Muckraking: Investigative Journalism of the Early 20th Century

Jacob Riis' "How the Other Half Lives"

Jacob Riis was a muckraker before the term was used to describe journalists in America. His photo-journalistic effort, How the Other Half Lives, exposed the general public to the tenement housing that served as home to thousands of working class families in New York. After the great immigration into the United States throughout the 19th century New York's population had increased 25%, most of that increase was unskilled immigrants that became the backbone of the industrial revolution in America. Since many of these families were of the lower class, they were forced to live in crammed apartment buildings that were well below the standard of quality housing that the upper and middle class took for granted. A photo of a family living in their one room apartment can be seen below.
Riis began his mission by photographing the terrible conditions these people were subjected to. These photographs provided the visuals for his lecture series, "The Other Half: How it Lives and Dies in New York." The link below leads to a rendition of one of these lectures, courtesy of the Library of Congress.

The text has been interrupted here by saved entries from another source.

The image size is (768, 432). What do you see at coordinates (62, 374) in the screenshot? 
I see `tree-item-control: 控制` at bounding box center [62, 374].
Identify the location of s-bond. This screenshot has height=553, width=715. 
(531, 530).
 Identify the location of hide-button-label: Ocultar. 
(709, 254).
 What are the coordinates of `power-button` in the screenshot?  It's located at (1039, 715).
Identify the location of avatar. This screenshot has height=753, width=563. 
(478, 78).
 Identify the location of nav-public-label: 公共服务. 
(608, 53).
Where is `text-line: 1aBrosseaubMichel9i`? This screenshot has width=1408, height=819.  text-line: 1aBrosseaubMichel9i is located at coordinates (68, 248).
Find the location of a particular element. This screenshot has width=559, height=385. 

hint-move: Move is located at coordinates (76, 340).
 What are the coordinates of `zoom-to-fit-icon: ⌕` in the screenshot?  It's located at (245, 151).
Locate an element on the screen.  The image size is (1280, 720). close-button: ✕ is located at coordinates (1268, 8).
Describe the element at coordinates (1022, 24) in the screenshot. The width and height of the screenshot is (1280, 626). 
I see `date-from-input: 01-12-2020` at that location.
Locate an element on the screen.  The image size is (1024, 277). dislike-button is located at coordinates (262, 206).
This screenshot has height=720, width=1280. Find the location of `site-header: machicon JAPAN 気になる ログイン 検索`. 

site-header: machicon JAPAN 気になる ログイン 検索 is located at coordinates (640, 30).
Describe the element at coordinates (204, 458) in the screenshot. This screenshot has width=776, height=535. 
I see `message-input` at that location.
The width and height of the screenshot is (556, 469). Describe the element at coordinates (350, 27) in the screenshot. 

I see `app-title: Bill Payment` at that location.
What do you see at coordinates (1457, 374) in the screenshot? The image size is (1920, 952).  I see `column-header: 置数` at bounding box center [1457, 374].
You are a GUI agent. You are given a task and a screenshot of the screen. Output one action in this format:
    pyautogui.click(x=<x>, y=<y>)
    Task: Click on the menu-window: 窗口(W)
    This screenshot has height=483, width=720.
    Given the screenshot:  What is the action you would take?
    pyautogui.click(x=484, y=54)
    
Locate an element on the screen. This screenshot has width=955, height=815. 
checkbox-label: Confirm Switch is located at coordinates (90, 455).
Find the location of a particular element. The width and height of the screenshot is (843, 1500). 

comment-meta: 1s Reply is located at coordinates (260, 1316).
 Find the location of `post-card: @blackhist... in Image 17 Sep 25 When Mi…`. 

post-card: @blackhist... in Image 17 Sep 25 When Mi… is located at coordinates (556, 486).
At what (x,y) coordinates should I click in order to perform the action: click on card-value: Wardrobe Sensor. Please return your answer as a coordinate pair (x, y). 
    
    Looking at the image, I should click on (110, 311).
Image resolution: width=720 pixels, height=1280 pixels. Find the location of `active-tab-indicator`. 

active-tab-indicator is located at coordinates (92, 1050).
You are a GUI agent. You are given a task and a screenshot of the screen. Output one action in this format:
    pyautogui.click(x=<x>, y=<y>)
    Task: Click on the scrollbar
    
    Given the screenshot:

After two years of giving lectures on the tenement housing Riis immortalized his passion for reform in, "How the Other Half Lives." Originally an article in "Shribner's Magazine," he continued to speak on the reform needed in the housing sector, but also about the sweat shops that employed many of the tenants from the tenement housing and paid well below a living wage; sometimes as low as just a few cents a day. Not only did he describe the conditions these people suffered, he articulated a solution. He explained how renovating the housing could be profitable to those of the upper classes and that they also had an obligation to help the poor. 

Riis' work inspired reform not only immediately after it was published but also inspired low income housing reform that is still an important part of our society structure. The "New York Housing Tenement Act" may have never passed without the public outcry for reform that followed the publication of "How the Other Half Lives." This act helped increase fire safety, space per family, and the amount of light that each apartment received. Theodore Roosevelt was a big supporter of Jacob Riis and together they worked to increase the amount of inspections that factories had to undergo and the amount of regulations on child labor along with several other forms of labor reform.